2024年03月02日 | KIMURAの読書ノート

『ざんねんな万葉集』
岡本梨奈 著 飛鳥新社 2019年

何匹目のドジョウを狙う気なのかとお𠮟りを受けることは、簡単に想像ができましたが、やはりあまりにも可笑しくて、しかし、人間味有りすぎて、ここに紹介しなければもったいないと思ってしまいました。かつてのドジョウの言葉を借りれば、今回は『万葉集』の「超現代語訳」。しかも、本書はこれまでとは異なり、教科書では「絶対」と言い切っていい程、登場することはない歌ばかりが掲載されています。本書で出逢わなければ、どこで出逢うのと言っていい程のものばかりです。これを上梓した著者は冒頭でこのように説明しています。「万葉集は日本最古の和歌集で歌の収録数は日本最多の4516首!もはや、集めすぎたと言っても過言ではありません。ですから微妙な歌もたくさんあって、カスな奴らが、身勝手なイタい歌を詠んでいたりするのです(p5)」

そして、いちばん最初に登場する歌が作者未詳のこちらとなります。
「愛しと 我が思ふ妹は はやも死なぬか 生けりとも 我に寄るべしと 人の言うはなくに(うるはしと あがおもふいもは はやもしなぬか いけりとも あれによるべしと ひとのいはなくに)」
これの一般的な現代語訳は次のようになります。
「美しいと 私が思う愛しいあの娘は 早く死なないかなぁ 生きているとしても 『私になびくだろう』と 誰も言ってくれないので」
現代語訳ですら、すでに不穏な空気が流れてきており、と言うか、超現代語訳は必要ないと言っていい程十分に詠み人の意図は伝わります。そして、そこに風情も優雅さもありません。それでも、とりあえず超現代語訳ではどうなるのか。
「付き合ってくれないなら死ね」

「春の園 紅にほふ 桃の花 下照る道に 出で立つをとめ」
こちらは万葉集を編纂した人の1人とされている大伴家持の歌で、私が中学生の時の教科書に掲載されていた歌でもあります。私が記憶する限り、桃の花の可愛さを描写することにより、その下に立っている少女の可愛さが更に強調され、雅な歌の1つとして学びました。しかし、本書によると、彼は当時かなり女性からもてていたようで、この万葉集に女性からもらったラブレター、つまり家持宛の歌を数多く載せたそうです。それだけならまだしも、それらに対して自ら以下のような歌を詠んで、しかも自身でちゃっかり掲載させたというのです。
「なかなかに 黙もあらましを なにすとか 相見そめけむ 遂げざらまくに」
(現代語訳:いっそ黙っていればよかったなぁ。どういう理由で逢いはじめたのだろうか。最後まで愛しぬくなんてできないであろうに。超現代語訳:口説いた女がめんどくさい)
更に家持は自身が編者であることを良いことに、この万葉集に自らの歌を479首載せているそうです。つまり、1割以上が家持の歌。
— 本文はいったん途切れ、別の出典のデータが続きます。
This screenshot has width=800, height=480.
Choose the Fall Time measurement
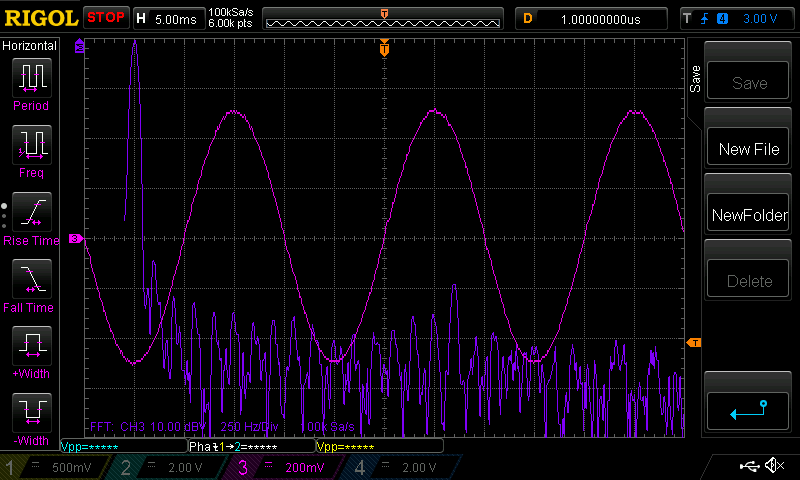31,282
更に付け加えておきますと、同じく編者である山上憶良に関してもかなり目の当てられない歌を詠んでいます。教科書では貧窮問答歌を詠んだ、弱い者に対して目を向ける社会派的な人として教えられたはずなのですが、「超現代語訳:一万円あげるからこの子を天国へ」。もう、学校で学んだことは木端微塵。本来の和歌ではどのように詠んでいるのかは是非本書を手にしてみて下さい。超現代語訳が突拍子ではないことが一目(一読)瞭然です。

本書はここ最近の古典ブームに乗っかって刊行されたのかと思っていたのですが、6年前に元号が「令和」に変わった時、その出典が万葉集からということで、より身近に感じるようにとその時に刊行したようです。令和になって以降の「超訳」としては先駆的な本でもありました。それにしても、「万葉集」という和歌集は編纂することにより、ずっと読み継がれるであろうということは編者たちには分かっていたはず。それでも自らの危ない歌を掲載してしまう辺り、よほどナルシストだったのだろうかと想像してしまいました。ただ、これらが残ることで現代も1300年前も人間臭さというのは何も変わらないということをここでも教えてもらうのでした。